Les propriétés électriques d'un semi-conducteur sont déterminées par sa structure atomique. Dans un cristal de germanium ou de silicium pur, les atomes sont disposés de façon régulière, formant une « grille en diamants ». Chaque atome du cristal dispose de quatre électrons périphériques, chacun interagissant avec l'un des électrons de l'atome voisin pour former une liaison. Ainsi, les électrons ne sont pas libres ; à basse température, le matériau cristallin pur se comporte comme un isolant.
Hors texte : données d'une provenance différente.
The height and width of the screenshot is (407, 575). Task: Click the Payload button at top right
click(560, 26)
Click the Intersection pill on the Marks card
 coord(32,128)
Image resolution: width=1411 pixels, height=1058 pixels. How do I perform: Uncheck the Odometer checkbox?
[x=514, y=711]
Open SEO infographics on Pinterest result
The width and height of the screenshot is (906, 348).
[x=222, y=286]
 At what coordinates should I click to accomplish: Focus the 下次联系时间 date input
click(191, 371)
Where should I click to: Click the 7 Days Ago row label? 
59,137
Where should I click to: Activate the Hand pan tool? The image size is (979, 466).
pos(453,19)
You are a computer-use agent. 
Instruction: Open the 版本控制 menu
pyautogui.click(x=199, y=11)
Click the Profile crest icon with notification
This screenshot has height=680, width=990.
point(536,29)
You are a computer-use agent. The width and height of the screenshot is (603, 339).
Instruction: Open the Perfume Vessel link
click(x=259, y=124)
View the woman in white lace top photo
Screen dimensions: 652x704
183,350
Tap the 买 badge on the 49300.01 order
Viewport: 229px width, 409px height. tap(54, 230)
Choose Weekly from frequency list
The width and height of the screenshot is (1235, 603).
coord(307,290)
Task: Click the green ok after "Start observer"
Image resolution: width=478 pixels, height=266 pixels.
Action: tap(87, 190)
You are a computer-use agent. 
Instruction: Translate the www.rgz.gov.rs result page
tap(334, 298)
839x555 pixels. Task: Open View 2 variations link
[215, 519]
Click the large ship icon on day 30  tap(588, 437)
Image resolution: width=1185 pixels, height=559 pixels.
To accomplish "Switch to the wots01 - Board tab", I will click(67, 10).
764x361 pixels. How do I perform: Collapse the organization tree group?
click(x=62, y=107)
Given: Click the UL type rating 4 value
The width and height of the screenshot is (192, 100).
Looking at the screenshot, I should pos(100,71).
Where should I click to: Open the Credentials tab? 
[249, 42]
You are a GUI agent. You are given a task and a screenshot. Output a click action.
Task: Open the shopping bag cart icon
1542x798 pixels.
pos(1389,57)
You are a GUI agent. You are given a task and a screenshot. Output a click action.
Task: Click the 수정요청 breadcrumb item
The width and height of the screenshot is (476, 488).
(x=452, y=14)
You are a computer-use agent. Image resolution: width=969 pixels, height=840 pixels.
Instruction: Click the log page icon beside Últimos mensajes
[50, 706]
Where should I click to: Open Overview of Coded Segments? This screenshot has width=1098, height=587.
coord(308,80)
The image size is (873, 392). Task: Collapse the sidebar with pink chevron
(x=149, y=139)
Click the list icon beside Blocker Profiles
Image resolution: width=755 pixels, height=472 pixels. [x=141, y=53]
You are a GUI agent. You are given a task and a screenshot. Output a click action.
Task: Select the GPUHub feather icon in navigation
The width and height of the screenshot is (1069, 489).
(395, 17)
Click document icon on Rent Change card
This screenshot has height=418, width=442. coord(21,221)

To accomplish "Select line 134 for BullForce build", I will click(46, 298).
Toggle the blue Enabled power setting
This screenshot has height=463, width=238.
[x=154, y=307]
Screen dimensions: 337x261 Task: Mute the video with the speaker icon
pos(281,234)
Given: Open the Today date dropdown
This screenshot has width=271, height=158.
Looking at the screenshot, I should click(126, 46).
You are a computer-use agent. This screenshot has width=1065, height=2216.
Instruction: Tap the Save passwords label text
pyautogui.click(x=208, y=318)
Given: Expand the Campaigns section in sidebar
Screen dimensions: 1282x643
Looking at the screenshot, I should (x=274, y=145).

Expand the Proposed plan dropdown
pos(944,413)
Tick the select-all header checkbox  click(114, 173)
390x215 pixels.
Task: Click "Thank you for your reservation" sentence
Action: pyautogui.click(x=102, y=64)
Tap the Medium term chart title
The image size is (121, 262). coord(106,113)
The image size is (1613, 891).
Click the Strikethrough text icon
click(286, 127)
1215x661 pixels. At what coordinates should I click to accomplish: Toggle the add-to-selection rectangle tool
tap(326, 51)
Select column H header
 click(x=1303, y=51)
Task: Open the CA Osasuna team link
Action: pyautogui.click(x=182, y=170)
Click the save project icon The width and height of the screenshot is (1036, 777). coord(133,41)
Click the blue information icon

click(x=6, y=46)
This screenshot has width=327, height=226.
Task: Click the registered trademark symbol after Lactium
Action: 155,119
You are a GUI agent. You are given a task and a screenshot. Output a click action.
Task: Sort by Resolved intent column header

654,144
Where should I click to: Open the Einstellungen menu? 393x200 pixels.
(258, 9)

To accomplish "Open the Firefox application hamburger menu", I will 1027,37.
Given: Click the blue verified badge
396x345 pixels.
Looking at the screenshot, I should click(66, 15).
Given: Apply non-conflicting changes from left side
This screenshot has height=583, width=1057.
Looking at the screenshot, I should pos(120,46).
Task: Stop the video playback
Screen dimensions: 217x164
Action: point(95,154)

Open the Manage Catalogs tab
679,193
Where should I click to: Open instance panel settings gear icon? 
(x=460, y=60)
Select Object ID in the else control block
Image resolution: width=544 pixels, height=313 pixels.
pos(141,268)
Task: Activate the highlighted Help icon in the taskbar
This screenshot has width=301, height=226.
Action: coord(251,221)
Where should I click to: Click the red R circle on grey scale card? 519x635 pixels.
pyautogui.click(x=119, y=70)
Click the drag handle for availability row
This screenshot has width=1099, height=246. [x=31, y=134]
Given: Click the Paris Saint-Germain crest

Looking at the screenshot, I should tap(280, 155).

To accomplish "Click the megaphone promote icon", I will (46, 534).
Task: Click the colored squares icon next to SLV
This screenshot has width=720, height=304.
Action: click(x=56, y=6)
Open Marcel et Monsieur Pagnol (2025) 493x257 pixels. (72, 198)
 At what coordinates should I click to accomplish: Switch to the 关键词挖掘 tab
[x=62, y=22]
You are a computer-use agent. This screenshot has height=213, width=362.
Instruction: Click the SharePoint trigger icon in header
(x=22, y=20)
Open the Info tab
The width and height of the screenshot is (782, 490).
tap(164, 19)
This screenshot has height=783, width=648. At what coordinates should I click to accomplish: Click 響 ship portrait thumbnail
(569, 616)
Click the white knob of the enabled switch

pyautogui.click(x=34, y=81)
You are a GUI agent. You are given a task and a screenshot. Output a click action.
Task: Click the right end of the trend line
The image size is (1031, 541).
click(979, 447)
Les cristaux de germanium et de silicium qui contiennent de petites quantités de certaines impuretés peuvent cependant conduire l'électricité, même à basse température. Ces impuretés apportent soit un excès d'électrons, soit un défaut. Ainsi, les éléments impurs, tels que le phosphore, l'antimoine ou l'arsenic, qui donnent les électrons, constituent des impuretés de type donneur. Ces éléments ont en effet cinq électrons périphériques. Dans le cristal semi-conducteur, quatre d'entre eux interagissent avec les électrons périphériques des atomes de germanium ou de silicium. Le cinquième électron reste libre. Par conséquent, lorsqu'un champ électronique est appliqué, les électrons restants des impuretés de type donneur peuvent se déplacer librement dans le réseau cristallin. Les éléments impurs, tels que le gallium et l'indium, ne disposent que de trois électrons périphériques. Il leur en manque donc un pour compléter les liaisons interatomiques dans le cristal. Ces impuretés sont appelées impuretés de type accepteur : elles ont tendance à accepter des électrons d'atomes voisins pour combler le défaut d'électrons dans leur structure de liaisons périphériques. Les lacunes électroniques, qui apparaissent alors dans la structure des atomes voisins, sont à leur tour complétées par d'autres éléments. Ces lacunes se comportent donc comme des charges positives, qui se déplacent lorsque l'on applique une tension.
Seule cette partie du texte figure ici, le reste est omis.